[<prev] [next>] [thread-next>] [day] [month] [year] [list]
Message-ID: <CAOLP8p7kEAyYwzb5942sa988pWa9F424fvdb3qNwcLshC=z_rw@mail.gmail.com>
Date: Sun, 12 Jan 2014 17:50:26 -0500
From: Bill Cox <waywardgeek@...il.com>
To: discussions@...sword-hashing.net
Subject: Another dumb idea: compute hardened KDFs
Alexander had yet another great idea, and I'm pretty excited about it.
It may be an old idea, but it's the first I've heard of it.
Multipliers are hand optimized computing engines that go just as fast
on my CPU as on a high-end ASIC (except for liquid nitrogen cooled
ASICs... yeah, they exist). A 32x32 -> 32 multiply takes 3 cycles, or
almost 1ns on my development machine.

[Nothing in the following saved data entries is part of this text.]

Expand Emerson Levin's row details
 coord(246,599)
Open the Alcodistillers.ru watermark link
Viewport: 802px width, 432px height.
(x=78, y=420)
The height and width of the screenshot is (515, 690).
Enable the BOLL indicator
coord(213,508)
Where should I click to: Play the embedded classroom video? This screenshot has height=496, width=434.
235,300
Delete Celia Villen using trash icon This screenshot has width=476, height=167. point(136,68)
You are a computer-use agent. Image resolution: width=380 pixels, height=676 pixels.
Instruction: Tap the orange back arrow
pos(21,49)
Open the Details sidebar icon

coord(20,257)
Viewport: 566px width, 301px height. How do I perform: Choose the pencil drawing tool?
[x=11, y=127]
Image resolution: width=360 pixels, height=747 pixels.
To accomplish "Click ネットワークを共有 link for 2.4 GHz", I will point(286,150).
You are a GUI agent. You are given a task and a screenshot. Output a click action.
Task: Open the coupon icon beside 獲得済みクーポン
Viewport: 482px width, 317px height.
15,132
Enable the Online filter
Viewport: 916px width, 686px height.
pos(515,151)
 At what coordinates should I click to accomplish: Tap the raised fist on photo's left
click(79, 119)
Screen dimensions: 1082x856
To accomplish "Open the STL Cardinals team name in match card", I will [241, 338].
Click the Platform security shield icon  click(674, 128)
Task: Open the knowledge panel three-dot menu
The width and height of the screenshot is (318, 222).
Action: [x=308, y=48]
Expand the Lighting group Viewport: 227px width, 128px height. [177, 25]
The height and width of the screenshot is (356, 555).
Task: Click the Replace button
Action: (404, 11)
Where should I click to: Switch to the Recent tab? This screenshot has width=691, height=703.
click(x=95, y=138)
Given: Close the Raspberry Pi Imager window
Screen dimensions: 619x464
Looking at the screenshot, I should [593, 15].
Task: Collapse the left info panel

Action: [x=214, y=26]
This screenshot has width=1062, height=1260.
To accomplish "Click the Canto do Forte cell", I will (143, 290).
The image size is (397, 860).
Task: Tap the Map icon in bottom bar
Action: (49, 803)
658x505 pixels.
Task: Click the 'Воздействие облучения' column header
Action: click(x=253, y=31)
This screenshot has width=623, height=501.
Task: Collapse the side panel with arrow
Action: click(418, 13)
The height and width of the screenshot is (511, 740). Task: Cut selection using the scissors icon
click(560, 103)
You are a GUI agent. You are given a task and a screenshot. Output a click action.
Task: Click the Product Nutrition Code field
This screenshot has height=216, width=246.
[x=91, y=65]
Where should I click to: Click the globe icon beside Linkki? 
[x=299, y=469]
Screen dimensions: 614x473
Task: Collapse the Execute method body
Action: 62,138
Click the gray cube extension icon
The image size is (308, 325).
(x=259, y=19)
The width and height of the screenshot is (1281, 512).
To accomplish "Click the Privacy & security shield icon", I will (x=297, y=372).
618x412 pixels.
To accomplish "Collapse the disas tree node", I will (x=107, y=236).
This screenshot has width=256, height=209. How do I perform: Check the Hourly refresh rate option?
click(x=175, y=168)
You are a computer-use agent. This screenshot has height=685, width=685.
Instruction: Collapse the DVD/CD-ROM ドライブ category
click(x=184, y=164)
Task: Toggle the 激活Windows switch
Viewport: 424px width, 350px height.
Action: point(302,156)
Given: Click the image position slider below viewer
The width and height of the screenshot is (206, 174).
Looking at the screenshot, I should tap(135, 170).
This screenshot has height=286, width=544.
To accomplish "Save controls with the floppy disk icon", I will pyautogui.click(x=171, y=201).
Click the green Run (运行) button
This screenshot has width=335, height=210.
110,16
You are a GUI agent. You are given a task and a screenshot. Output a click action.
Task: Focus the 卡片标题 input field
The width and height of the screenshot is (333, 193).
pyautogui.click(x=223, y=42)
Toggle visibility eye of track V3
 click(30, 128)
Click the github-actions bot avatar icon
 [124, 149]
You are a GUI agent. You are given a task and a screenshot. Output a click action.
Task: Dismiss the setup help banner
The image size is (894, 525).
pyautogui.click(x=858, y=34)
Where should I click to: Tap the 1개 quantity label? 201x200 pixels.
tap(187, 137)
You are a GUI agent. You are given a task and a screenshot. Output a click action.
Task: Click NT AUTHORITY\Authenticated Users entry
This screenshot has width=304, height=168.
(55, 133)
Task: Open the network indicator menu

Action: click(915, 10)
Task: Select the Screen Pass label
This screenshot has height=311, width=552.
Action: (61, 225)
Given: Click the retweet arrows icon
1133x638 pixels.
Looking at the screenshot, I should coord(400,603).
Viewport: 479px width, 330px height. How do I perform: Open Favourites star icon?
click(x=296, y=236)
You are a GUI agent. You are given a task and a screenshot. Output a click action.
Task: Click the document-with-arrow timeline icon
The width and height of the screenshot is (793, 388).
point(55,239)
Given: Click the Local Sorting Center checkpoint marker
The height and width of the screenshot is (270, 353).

By having a single multiply
operation in the inner loop that computes hash data along with one or
two 1 cycle operations, we can have the multiply delay dominate the
runtime.
An ASIC attacker can speed up the other operations as if they didn't
even exist, but the multiply is hardened, and there's nothing he can
do about it. To fill the memory bandwidth pipe, we have to run
multiple multiplier loops in parallel, either through instruction
level parallelism or on multiple threads. My initial tests shows that
we can run multiple threads until the memory bandwidth limit is over
half full.
This way, we harden both the time (multiplies) and cost (memory)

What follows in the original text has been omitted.